→ **Exercise text**
- The Washington Times - Sunday, December 24, 2000

Nadine Pazder calls it the "three-bite rule," one she says is "guaranteed to get people through any kind of social event without gaining weight or [at least with] gaining very little weight."
Her rule? Take three bites of anything you want at any holiday party, but stop at that.
"The first bite is to let them know what kind of food it is, whether it's peanut butter or pate," says Ms. Pazder, a registered dietitian in Clearwater, Fla., and a spokeswoman for the American Dietetic Association.
"The second bite is to see how good the food is, so you can tell your host or hostess with all sincerity when you leave, `The food was wonderful.' The third bite will tell you how the rest of the platter would have tasted, so you can move on.
"What that manages to do for you is allow you to try anything without feeling deprived, and it limits the portion for you. When you move through the buffet line, you can end up with a lot of food on your plate, and this helps avoid that."
Some people need all the help they can get when the holiday season approaches. The traditional Thanksgiving dinner is just the starter's pistol for a month-long series of office parties, family get-togethers and plates of cookies and brownies that mysteriously appear at work from willing-to-share co-workers.
Then, when people step on the scales in January, they find an extra pound or two or five.
It all adds up, although perhaps not as much as previously thought. Conventional wisdom has held that people gain an average of five pounds or so during the holidays, but a study published in the New England Journal of Medicine in March found that figure probably was exaggerated.
"They found that it's more like one to two pounds, which is the good news," says Tammy Baker, a registered dietitian in Scottsdale, Ariz. "But the bad news is that it frequently doesn't come off after the holiday season. So this accumulation is going on every year."
Ms. Baker says holiday celebrants need to focus on two areas when it comes to weight gain during the holidays what to do at parties and what to do around the house.

→ **Instructions**
a - Could you reproduce the part of the holiday weight article from "Her rule? Take" to "American Dietetic Association."?
b - In the holiday weight article, what purpose does each bite of the "three-bite rule" serve?

→ **Data shown**

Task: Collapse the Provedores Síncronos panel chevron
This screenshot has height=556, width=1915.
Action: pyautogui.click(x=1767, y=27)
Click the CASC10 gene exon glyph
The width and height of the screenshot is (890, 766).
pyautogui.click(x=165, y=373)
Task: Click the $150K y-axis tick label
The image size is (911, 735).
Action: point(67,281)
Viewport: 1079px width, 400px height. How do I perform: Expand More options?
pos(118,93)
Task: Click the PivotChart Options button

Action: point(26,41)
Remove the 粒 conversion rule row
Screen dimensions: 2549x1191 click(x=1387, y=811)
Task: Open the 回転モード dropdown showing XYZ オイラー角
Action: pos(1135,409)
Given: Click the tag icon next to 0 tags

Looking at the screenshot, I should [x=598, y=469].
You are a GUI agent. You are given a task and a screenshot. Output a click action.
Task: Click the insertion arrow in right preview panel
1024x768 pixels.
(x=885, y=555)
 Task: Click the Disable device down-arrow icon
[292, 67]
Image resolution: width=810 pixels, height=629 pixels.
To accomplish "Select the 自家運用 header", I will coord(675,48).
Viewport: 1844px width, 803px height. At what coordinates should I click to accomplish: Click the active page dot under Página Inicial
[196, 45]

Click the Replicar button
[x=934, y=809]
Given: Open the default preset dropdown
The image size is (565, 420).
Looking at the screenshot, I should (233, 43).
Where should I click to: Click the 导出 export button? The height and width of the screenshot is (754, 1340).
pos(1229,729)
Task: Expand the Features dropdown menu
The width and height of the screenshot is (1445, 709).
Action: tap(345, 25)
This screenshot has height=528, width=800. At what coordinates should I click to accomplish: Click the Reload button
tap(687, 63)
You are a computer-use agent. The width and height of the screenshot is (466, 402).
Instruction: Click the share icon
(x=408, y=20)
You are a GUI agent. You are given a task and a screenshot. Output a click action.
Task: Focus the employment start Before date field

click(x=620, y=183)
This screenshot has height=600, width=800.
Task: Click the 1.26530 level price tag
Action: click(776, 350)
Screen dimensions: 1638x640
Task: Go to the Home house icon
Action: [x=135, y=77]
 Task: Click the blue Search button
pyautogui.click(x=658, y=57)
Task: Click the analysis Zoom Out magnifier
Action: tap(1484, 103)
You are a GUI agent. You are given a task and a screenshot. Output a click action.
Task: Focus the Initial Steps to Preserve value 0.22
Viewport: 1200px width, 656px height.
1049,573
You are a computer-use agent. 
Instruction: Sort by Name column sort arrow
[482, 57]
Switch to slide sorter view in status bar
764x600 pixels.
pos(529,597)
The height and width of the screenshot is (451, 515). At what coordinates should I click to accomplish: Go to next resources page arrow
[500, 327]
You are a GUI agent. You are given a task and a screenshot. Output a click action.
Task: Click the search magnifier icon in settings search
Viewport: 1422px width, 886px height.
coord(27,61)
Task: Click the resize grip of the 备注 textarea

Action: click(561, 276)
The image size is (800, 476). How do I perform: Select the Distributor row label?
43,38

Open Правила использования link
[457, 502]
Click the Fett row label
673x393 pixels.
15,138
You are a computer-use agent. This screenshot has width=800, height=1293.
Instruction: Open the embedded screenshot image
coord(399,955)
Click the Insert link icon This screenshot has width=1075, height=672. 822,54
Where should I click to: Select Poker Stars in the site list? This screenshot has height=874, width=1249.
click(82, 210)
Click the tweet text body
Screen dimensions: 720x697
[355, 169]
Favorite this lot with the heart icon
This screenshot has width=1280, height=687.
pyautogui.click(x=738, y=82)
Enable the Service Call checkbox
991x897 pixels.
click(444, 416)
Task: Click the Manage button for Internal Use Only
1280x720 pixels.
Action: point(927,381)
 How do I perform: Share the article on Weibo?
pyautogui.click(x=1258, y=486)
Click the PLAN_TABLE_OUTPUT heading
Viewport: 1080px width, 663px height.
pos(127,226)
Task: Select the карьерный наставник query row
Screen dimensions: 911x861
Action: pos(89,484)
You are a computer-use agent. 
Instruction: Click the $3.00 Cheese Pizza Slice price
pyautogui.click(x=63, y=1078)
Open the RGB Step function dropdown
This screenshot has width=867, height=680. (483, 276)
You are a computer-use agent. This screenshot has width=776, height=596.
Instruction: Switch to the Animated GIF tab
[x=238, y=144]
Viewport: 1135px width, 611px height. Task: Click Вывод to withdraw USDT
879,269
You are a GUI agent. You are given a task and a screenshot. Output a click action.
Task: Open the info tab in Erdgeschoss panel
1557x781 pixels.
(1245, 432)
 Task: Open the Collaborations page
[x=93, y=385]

→ **Answers by item**
a -
Her rule? Take three bites of anything you want at any holiday party, but stop at that.
"The first bite is to let them know what kind of food it is, whether it's peanut butter or pate," says Ms. Pazder, a registered dietitian in Clearwater, Fla., and a spokeswoman for the American Dietetic Association.

b -
- First bite: to let you know what kind of food it is.
- Second bite: to see how good the food is, so you can sincerely tell your host or hostess that the food was wonderful.
- Third bite: to tell you how the rest of the platter would have tasted, so you can move on.